● **TASK GOAL**:
Reproduce the material below without any change, starting at the line that contains "Describe the element at coordinates (18, 108)" and stopping after the line that contains "Image resolution: width=1126".

● **MATERIAL FOR THIS EXERCISE**:
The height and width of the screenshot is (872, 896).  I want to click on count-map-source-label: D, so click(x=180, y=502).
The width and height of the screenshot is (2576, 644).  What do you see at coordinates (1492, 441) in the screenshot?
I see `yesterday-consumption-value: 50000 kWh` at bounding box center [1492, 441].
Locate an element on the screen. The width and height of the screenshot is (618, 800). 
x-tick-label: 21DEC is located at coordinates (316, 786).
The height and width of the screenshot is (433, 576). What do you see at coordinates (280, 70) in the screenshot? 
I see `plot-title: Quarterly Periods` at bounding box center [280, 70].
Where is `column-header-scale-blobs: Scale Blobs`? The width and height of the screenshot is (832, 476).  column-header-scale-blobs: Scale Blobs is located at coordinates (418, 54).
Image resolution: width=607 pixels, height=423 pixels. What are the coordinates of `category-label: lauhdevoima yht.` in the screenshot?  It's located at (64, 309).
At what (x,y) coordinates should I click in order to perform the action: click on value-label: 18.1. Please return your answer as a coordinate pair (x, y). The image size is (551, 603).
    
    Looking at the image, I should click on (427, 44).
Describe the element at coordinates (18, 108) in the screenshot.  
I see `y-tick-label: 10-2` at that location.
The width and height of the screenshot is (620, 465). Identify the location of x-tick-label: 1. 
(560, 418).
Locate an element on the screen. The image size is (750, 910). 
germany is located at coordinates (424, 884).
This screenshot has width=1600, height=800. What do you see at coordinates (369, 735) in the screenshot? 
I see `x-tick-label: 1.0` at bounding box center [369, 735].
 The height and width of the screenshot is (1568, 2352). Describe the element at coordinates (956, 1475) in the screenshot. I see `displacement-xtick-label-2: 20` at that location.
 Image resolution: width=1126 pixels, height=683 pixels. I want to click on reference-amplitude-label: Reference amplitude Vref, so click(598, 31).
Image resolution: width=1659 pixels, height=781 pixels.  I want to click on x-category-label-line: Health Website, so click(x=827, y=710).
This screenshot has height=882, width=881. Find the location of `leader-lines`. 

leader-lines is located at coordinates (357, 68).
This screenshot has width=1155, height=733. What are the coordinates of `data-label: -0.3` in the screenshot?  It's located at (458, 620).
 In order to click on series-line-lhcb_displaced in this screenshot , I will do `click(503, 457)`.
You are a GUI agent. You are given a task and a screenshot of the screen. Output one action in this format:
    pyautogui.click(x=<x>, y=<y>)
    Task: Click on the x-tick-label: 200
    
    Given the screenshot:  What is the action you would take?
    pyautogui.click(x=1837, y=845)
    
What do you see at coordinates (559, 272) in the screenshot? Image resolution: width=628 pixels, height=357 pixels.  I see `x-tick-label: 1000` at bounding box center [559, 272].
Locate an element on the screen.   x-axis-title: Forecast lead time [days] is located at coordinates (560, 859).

● **THE ANSWER**:
Describe the element at coordinates (18, 108) in the screenshot.  
I see `y-tick-label: 10-2` at that location.
The width and height of the screenshot is (620, 465). Identify the location of x-tick-label: 1. 
(560, 418).
Locate an element on the screen. The image size is (750, 910). 
germany is located at coordinates (424, 884).
This screenshot has width=1600, height=800. What do you see at coordinates (369, 735) in the screenshot? 
I see `x-tick-label: 1.0` at bounding box center [369, 735].
 The height and width of the screenshot is (1568, 2352). Describe the element at coordinates (956, 1475) in the screenshot. I see `displacement-xtick-label-2: 20` at that location.
 Image resolution: width=1126 pixels, height=683 pixels. I want to click on reference-amplitude-label: Reference amplitude Vref, so click(598, 31).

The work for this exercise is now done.